ПРЕДОСТАВЛЕННЫЙ ФРАГМЕНТ:
• • • • • • •

Во второй половине 80-ых я уже не очень знал, что писать. Время ярого сопротивления „хунте Ярузельского” кончилось. Я вернулся к стихам своего первого тома и стал продолжать эту линию, но стихи, во-первых, сократились, а во-вторых, стали более обобщёнными. Не на злобу дня, а, так сказать, на злобу вообще. Но всё-таки это были стихи политические, или, как русские говорят, социальные. Я их назвал „стихами однократного употребления”, их приняли в какой-то подпольный журнал-названия-не-помню и даже не знаю, напечатали их, в конце концов, или нет.
К тому времени я уже стал совсем неплохо переводить стихи, время же было перестроечное. Я стал покупать русские журналы (их тогда у нас продавали за гроши), которые внезапно стали интересными и печатали то, что прежде было запрещённым. Узнал, что в России есть очень для меня интересные поэты, и стал их переводить. Это стало для меня, можно сказать, выходом из положения. Первым был Дмитрий Александрович Пригов, в 1988 году в мои руки попала его книжка, напечатанная на машинке. Но я читал и „Юность”, где печатали Иртеньева и Друка. Так начался мой роман с современной русской поэзией. Я переписывался с авторами, потом поехал в Москву, был гостем Миши Айзенберга и там познакомился с ними лично. Свои стихи совсем забросил, просто не было времени их писать, столько было хороших вещей из России. Хотя, надо сказать, я заметил, как много у меня было общего с русскими поэтами. Но в 80-ые моя поэзия была, так сказать по Клаузевицу, продолжением политики, у русских же я нашёл другой род свободы. Вот, например, центоны Тимура Кибирова были не так уж делеки от моего центона „Яцеку Качмарскому”, но тон – совсем не тот, да и год 1982 сильно отличался от 1987. Появилась надежда, которой прежде не было, и писать так, как Кибиров, мне казалось неуместным.

• • • • • • •

ПРЕДОСТАВЛЕННЫЕ ДАННЫЕ:
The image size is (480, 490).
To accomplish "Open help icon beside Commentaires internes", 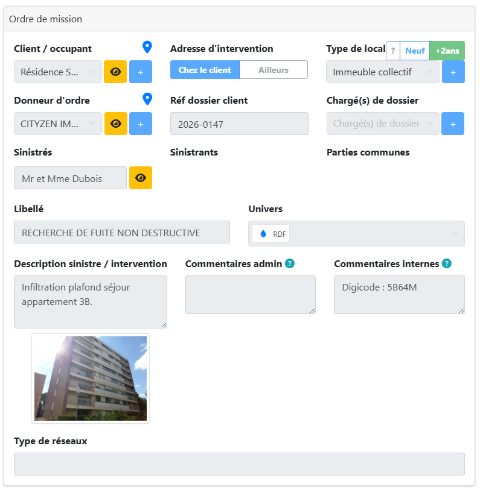I will (x=447, y=264).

• • • • • • •

УКАЗАНИЯ К УПРАЖНЕНИЮ:
1 – Выведите без изменений участок воспоминаний о переводах русской поэзии от «Во второй половине» до «концов, или нет.» включительно.
2 – Подхватите воспоминания о переводах русской поэзии и продолжите их сразу после последнего приведённого предложения.

ОТВЕТЫ К УПРАЖНЕНИЮ:
1 –
Во второй половине 80-ых я уже не очень знал, что писать. Время ярого сопротивления „хунте Ярузельского” кончилось. Я вернулся к стихам своего первого тома и стал продолжать эту линию, но стихи, во-первых, сократились, а во-вторых, стали более обобщёнными. Не на злобу дня, а, так сказать, на злобу вообще. Но всё-таки это были стихи политические, или, как русские говорят, социальные. Я их назвал „стихами однократного употребления”, их приняли в какой-то подпольный журнал-названия-не-помню и даже не знаю, напечатали их, в конце концов, или нет.

2 –
В 90-ые я неоднократно думал: а что если написать по-польски такое? Вот, например, такой центон, как Кибиров, но про Польшу, не про Россию. Или, скажем, в подражание приговскому „Куликовому полю” написать что-то в этом стиле про Грюнвальд, что „крестоносцы мне милее”. В некотором смысле, это тоже был бы перевод, однако в другом смысле, тувимовски-ясенском, это были бы мои стихи.
В конце концов, я этого не сделал, но всё-таки в 90-ые годы написал СВОИ лучшие стихотворения. К таким принадлежат, например, мои ПЕРЕВОДЫ кибировских центонов. А именно – двух частей поэмы „Сквозь прощальные слёзы” и поэмы „Льву С. Рубинштейну” – полностью. Я слышал, что они переведены на немецкий, но буквально. Какие же это переводы, кому и зачем они нужны? Там переведены всего лишь отдельные слова, поэтическое же произведение целиком осталось в русской литературе. Я, конечно, хотел сделать другое – написать эти стихи заново по-польски. И мне это, нескромно скажу, удалось. Стихи находятся сейчас в каком-то польско-русском пространстве, т.е. говорят про Россию, но польскими словами. Да нет, не только словами, а ещё и крылатыми словами. Не переводами цитат, а польскими цитатами, у которых есть статус „крылатых слов”. И я выбирал такие, чтобы по смыслу они были близкими цитатам подлинника. Например, у меня не „Каблучки по асфальту стучат”, а „Сердечко стучит в ритме ча-ча”, такую песню в 60-ые пела у нас Марья Котербская.
Эту чужую песню я сложил, но не произнёс как свою. А всё-таки она – МОЯ, хотя заодно и ТИМУРА. Вот так.
 

* * *

Однако и моё – в традиционном смысле – творчество с годами ко мне вернулось. Именно благодаря переводам. И вот как это случилось.
Я стал переводить и минималистов. Особенно после того, как во время поездки в Чувашию познакомился с Александром Макаровым-Кротковым. Кроме него переводил Ивана Ахметьева.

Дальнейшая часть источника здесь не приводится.